Bleacher Report co-founder Goldberg raised eyebrows this summer when he announced – in a post he would later admit came across as pretty "pandering" – that he'd raised $6.5 million to start the site he vowed would "completely transform women's publishing." He said at the time, "Most women are completely open to the idea of a man starting a company aimed at women, and hiring a large team of women," and he was likely correct. The idea of a man starting a site for young women – huge, advertiser-friendly demographic that they are – makes entrepreneurial sense for the person launching it and potentially good business sense for the women who work for it. But it was his apparent initial enthusiasm to create something that women hadn't long already been doing that struck a concerning chord. "Yes, we believe that a partner-track attorney can be passionate about world affairs and celebrity gossip," he'd written, as if this had been breaking news. "On the same day. During the same coffee break. And there is nothing wrong with that."
There's a similar air of self-revealing cluelessness that permeates Widdicombe's piece. She introduces Goldberg with his observation that "The schlubbier you are, the more credibility you have" – credibility he seems blissfully unaware is not traditionally extended to females. She sets the scene at Bustle's "newly renovated four-story town house in Williamsburg, Brooklyn … all decorated in a funky flea-market style" like a postmodern TGI Friday's. (You'd think with $6.5 million, they wouldn't have to use the staff members as tables.) She nods to "the Web development team, which is all male" and lands at an editorial meeting, in which Goldberg is, in constrast, "the only man in the room." And in the space of a single feature that Goldberg on Monday described as "a fun read," she reveals the peculiar, seemingly contradictory philosophy of Bustle and its head honcho.

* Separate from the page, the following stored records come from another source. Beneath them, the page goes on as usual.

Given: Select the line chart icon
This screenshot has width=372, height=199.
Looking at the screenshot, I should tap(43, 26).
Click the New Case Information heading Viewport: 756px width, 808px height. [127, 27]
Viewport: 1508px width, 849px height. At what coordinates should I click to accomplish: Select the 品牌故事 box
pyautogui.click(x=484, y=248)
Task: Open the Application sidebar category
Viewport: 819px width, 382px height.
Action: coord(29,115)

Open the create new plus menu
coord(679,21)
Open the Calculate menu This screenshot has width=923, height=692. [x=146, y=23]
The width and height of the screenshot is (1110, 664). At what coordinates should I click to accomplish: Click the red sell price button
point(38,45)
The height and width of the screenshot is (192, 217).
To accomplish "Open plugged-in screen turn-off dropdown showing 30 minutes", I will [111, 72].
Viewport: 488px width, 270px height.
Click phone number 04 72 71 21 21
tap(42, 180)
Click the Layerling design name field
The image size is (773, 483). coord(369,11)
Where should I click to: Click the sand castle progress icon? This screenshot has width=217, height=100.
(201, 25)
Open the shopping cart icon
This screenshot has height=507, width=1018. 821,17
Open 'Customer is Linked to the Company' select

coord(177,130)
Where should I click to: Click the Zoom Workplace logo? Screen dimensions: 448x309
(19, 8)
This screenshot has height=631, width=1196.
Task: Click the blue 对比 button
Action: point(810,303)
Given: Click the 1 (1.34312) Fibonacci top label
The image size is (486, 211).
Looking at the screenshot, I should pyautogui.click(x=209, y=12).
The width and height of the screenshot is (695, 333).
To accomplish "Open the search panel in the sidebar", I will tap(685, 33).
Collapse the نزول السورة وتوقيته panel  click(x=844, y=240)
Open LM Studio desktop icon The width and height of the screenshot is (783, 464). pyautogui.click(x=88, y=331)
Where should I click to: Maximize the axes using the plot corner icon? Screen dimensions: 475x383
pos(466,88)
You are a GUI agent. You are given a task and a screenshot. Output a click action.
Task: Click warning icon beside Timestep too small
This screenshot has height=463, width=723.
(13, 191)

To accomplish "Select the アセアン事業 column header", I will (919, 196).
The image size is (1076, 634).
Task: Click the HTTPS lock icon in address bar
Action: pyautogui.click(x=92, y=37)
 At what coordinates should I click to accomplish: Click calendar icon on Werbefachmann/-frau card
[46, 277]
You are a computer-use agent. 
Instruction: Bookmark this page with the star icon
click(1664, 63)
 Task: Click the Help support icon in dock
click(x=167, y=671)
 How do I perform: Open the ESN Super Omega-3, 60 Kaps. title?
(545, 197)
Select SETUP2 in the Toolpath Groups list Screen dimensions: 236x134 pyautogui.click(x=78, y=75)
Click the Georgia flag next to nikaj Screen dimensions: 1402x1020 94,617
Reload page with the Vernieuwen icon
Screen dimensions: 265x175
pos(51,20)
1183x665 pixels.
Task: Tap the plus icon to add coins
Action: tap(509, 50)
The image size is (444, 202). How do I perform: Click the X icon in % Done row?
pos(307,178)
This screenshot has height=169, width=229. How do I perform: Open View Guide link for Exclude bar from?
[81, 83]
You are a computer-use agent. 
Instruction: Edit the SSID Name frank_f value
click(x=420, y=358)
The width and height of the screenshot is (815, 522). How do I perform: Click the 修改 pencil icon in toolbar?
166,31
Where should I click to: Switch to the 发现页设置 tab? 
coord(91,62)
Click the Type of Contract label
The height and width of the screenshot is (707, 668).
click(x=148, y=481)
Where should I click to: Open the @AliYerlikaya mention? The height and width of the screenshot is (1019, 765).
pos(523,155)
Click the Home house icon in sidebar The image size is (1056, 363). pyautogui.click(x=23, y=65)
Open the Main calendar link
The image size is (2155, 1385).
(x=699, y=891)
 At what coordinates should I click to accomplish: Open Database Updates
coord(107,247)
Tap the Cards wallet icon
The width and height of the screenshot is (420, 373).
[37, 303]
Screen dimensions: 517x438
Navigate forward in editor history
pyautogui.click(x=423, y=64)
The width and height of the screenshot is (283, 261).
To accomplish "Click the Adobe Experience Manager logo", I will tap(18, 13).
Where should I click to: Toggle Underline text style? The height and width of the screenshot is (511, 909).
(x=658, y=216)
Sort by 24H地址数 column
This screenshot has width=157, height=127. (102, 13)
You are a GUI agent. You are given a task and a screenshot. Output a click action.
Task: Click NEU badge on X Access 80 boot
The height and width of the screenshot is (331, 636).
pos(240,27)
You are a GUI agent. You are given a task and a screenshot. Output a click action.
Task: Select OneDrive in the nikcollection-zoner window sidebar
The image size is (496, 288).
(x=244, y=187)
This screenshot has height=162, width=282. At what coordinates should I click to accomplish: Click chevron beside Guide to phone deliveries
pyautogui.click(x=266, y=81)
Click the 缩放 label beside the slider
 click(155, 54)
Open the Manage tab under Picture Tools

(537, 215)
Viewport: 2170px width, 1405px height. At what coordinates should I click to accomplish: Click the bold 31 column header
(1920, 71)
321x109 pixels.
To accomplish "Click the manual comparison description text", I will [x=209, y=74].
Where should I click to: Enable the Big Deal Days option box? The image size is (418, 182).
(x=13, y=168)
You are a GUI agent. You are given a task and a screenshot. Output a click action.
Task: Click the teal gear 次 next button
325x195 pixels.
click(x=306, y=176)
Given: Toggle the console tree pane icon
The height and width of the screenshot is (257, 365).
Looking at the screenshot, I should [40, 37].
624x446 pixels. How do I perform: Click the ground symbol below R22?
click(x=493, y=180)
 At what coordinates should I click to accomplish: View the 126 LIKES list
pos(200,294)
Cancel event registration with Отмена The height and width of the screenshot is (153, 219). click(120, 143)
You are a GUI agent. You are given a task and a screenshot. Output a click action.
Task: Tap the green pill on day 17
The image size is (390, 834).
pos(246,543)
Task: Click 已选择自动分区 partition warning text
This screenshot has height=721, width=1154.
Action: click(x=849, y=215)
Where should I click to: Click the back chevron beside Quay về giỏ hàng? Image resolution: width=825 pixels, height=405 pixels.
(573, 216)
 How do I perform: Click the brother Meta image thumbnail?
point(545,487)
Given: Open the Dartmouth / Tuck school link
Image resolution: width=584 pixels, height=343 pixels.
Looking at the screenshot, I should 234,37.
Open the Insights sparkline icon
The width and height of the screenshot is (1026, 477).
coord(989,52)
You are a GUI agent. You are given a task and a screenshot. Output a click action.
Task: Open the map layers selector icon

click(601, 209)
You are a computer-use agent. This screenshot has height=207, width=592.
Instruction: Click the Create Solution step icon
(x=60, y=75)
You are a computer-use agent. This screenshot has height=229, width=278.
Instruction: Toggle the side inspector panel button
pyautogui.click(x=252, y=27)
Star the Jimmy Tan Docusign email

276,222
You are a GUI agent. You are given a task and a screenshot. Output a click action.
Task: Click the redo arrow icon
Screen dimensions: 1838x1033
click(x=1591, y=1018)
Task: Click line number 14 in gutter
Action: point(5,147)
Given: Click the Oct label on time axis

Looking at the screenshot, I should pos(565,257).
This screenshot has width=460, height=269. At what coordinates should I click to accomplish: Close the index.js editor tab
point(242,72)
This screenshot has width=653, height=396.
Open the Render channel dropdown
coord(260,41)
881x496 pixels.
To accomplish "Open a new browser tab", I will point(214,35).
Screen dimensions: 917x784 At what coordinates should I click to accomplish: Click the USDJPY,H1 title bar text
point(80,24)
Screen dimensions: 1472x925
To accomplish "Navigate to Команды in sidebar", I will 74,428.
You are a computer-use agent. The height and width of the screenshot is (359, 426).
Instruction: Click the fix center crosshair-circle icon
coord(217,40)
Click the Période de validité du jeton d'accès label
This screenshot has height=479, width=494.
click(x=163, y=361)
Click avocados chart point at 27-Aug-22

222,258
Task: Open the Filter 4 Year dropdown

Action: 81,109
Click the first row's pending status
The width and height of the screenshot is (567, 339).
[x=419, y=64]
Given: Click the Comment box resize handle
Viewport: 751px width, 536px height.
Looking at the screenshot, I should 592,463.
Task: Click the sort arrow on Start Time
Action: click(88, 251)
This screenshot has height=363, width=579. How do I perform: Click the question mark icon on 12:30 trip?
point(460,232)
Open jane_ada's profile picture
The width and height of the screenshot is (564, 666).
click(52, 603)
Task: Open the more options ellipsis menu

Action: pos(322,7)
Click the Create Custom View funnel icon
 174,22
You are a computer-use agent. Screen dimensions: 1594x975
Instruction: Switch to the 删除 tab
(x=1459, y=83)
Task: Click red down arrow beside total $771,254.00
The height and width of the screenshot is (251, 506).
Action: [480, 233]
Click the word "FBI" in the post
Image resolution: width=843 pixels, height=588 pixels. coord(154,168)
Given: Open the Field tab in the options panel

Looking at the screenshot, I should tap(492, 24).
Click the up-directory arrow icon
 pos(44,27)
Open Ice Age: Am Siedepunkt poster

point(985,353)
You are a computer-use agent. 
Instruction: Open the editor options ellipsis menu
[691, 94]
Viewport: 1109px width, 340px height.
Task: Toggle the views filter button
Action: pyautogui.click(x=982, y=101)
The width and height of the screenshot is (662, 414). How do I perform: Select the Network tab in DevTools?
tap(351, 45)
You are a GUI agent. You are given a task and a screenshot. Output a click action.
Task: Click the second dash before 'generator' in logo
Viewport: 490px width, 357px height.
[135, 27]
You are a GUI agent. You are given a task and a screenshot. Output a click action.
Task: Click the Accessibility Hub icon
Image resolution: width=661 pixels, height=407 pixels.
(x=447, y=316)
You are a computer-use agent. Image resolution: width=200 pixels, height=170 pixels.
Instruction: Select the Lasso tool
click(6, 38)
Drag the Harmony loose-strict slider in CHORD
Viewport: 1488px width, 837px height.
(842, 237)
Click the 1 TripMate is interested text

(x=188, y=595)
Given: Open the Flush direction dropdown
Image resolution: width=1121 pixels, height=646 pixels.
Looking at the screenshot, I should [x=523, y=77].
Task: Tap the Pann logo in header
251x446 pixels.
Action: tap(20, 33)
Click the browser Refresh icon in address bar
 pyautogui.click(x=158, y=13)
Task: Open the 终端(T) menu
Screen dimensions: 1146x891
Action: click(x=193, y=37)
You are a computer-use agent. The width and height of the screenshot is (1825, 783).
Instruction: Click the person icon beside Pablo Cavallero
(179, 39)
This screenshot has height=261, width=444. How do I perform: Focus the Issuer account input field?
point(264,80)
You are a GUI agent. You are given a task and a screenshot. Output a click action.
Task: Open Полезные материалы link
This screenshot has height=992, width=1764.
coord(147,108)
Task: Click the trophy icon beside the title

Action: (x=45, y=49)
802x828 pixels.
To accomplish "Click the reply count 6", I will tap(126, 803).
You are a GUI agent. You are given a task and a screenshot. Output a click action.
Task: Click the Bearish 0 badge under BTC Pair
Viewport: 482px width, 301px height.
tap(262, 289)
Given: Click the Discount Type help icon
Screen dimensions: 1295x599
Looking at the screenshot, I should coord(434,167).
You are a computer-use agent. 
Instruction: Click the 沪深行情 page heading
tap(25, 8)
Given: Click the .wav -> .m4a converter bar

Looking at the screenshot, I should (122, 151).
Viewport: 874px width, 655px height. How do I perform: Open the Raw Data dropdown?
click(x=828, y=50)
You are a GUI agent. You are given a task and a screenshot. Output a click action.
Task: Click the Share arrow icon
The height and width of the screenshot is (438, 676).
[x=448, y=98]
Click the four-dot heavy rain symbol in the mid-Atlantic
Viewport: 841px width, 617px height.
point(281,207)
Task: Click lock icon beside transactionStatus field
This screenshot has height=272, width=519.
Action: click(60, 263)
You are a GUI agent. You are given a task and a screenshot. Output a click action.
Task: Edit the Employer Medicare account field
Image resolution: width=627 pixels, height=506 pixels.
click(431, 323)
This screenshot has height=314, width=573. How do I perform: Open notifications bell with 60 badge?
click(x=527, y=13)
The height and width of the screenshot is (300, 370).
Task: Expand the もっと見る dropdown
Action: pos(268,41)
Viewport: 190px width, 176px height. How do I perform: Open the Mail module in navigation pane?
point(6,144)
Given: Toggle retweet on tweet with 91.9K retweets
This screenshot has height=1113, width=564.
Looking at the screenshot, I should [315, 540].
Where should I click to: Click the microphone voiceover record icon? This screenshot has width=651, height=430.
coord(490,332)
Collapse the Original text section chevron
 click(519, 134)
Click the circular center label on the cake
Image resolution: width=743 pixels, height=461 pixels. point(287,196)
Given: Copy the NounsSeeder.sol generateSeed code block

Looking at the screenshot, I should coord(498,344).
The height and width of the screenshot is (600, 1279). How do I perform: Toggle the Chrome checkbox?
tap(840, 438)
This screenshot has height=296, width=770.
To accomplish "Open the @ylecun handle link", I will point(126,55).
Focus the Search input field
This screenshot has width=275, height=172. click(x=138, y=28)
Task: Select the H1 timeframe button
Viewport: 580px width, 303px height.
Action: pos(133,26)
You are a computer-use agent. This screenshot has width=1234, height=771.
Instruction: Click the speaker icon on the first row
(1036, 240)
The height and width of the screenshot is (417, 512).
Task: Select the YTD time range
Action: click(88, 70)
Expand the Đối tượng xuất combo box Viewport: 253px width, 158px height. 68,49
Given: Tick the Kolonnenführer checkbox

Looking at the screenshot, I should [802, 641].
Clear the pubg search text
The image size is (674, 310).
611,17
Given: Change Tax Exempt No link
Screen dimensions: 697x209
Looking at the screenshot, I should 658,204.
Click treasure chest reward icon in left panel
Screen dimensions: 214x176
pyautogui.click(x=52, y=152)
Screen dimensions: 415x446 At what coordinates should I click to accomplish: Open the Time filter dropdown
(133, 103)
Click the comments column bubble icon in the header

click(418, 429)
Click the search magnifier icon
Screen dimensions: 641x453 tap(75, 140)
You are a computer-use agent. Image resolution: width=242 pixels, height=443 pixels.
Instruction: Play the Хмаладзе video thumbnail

"I am a dude," Goldberg boldy reveals. "I don’t have a lot of overlapping interests with most women my age. I’m really into history. I’m really into markets and finance. I don’t know a damn thing about beauty, but I don’t need to." Yet if that sounds like the statement of a man who assumes women his age aren't "interested" in markets and finance -- and that what he deems women's true interests are somehow beneath him -- that conclusion is upended later when he says that women "understand this industry better than a lot of Wall Street media analysts." But then when you think maybe he's aiming for something meatier, on a site that he insistently "didn’t want pink everywhere," he describes his vision of "a thousand articles a day" on "every topic that young women care about -- all their favorite shows, all their favorite celebrities, all their favorite fashion brands, every news story that’s relevant to them." So, to be clear: Young women care about celebrity, shopping and news, in that order. Later in the piece, he expands on that theme, unflatteringly to both sexes. "If you told nine guys to sit down in a waiting room in a dental office, they’ll probably start talking about sports," he says. "For women, there’s twenty things it could be. 'I like your earrings. Where did you get them?' Or someone sees a People magazine and talks about Amanda Bynes. It could be —someone mentions Zumba, and 'Oh, I’ve been thinking of doing that.'" He adds that "Men, to the best of my knowledge, don’t even read." And he explains the site's name, noting "the common thread between women in the professional world and stay-at-home moms" is that "They’re very busy. There’s always bustle in their lives." He also says, of the word's other, restrictive clothing connotation, "It’s also a type of old-fashioned dress accessory. I did not know that. I know now." On Twitter Monday, Goldberg seemed pleased with the piece, and when Rachel Sklar asked him directly about the bizarre accompanying photo, he genially noted, "Team of professional photographers came to house and staged hundreds of pictures."
In the feature, Goldberg says that he wishes he'd reached out more to "the feminist community," admitting, "Honestly, nothing would have been more helpful here than for some highly regarded feminist writers to say, 'Bryan’s a good person.'" Perhaps if he had, he would have received that "He's a good person" endorsement he currently wishes for. Perhaps not. But it's a good bet someone would have told him it's not a great feminist statement to use a woman's body as a sexy prop in a photo shoot, like it's a Robin Thicke video or something. Yet that image seems to beautifully illustrate the sentiments contained within the feature itself. The women Goldberg surrounds himself with – both as workers and readers – seem to exist to him to reinforce his particular vision of the world, not influence or challenge it. They're just the decoration, like his "vintage globe, watercolor paintings, and mod yellow couch from Macy’s."